*** Block opens ***

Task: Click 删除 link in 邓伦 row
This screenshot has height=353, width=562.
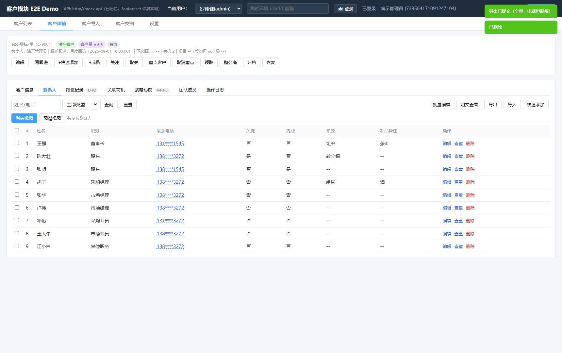Action: coord(470,221)
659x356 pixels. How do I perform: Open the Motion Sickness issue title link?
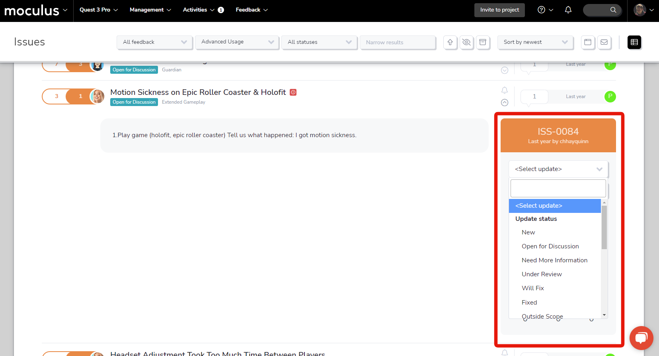[x=198, y=92]
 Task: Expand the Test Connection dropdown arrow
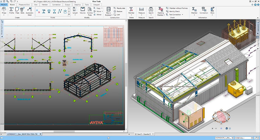182,15
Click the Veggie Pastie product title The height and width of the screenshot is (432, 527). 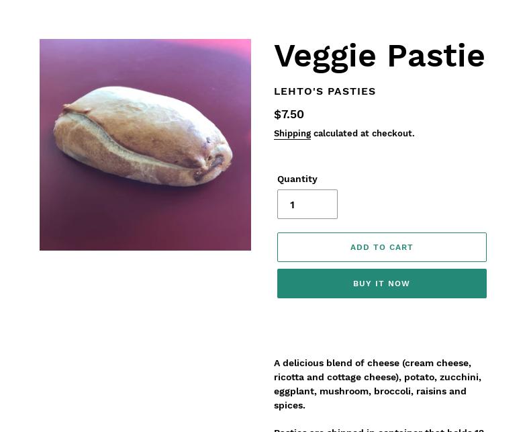pyautogui.click(x=379, y=56)
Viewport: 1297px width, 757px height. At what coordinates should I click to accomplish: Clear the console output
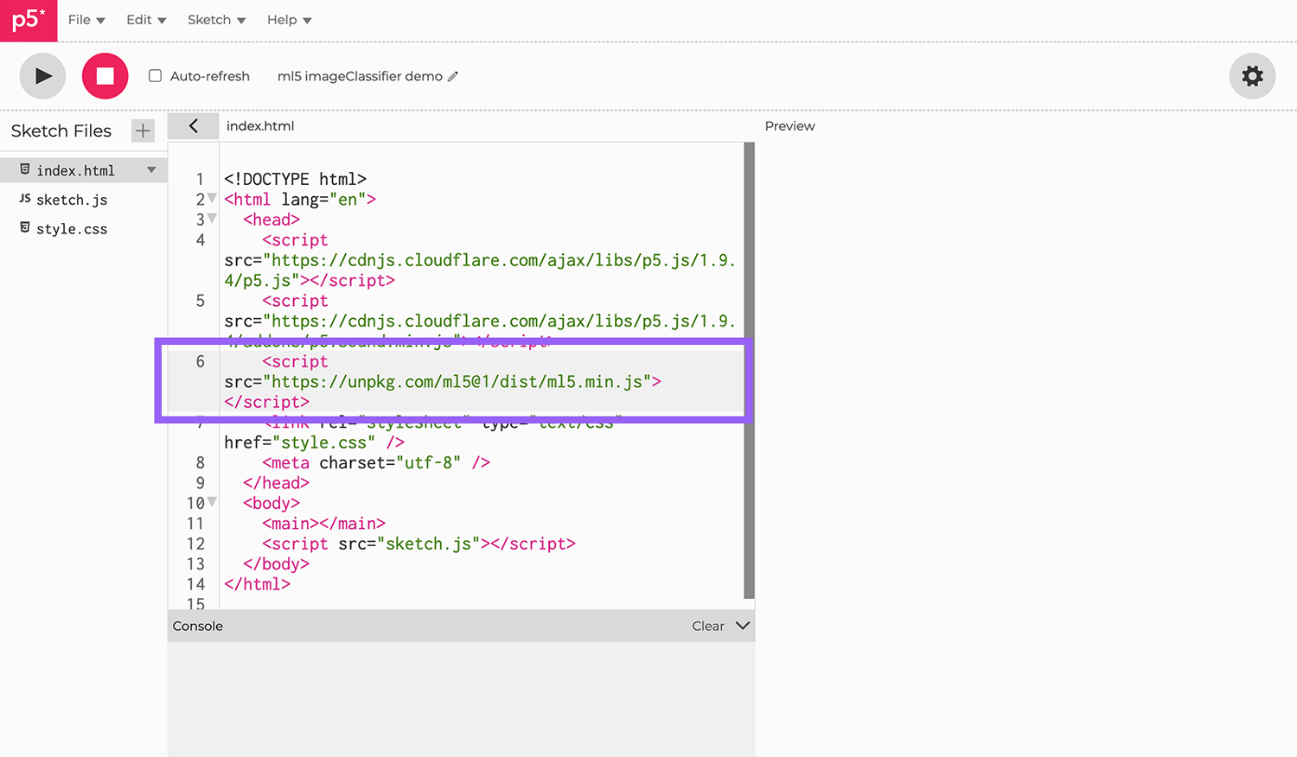click(x=707, y=627)
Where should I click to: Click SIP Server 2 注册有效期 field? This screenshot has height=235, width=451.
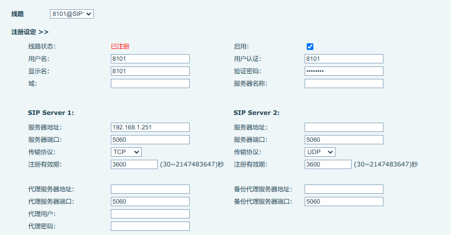328,164
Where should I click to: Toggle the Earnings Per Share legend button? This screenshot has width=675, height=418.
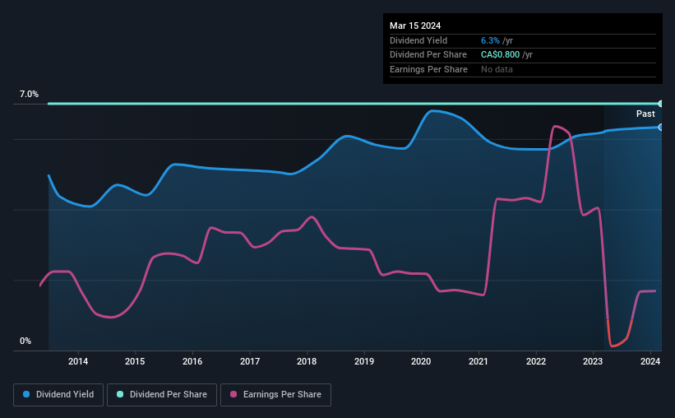coord(276,395)
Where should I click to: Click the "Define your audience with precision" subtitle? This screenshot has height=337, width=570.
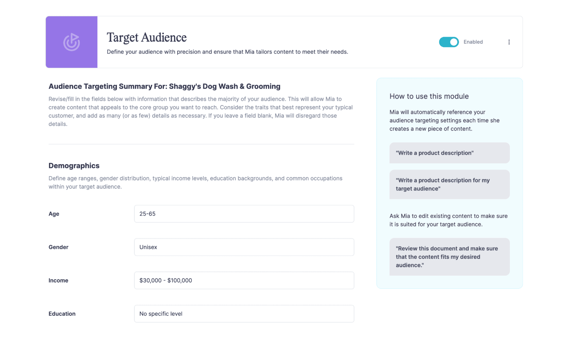[227, 52]
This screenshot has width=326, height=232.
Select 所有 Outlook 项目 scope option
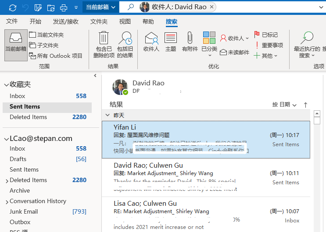(56, 56)
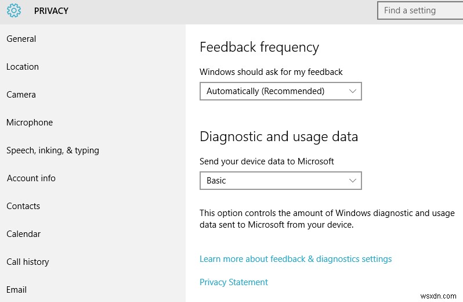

*** Block closes ***

= Task instructions =
Only the lines from the one holding "Where should I click to: Click the" to the last line of the entries above should be printed, exactly as they appear and with no pictures.

= Final answer =
Where should I click to: Click the "Define your audience with precision" subtitle? This screenshot has height=337, width=570.
[227, 52]
This screenshot has width=326, height=232.
Select 所有 Outlook 项目 scope option
(56, 56)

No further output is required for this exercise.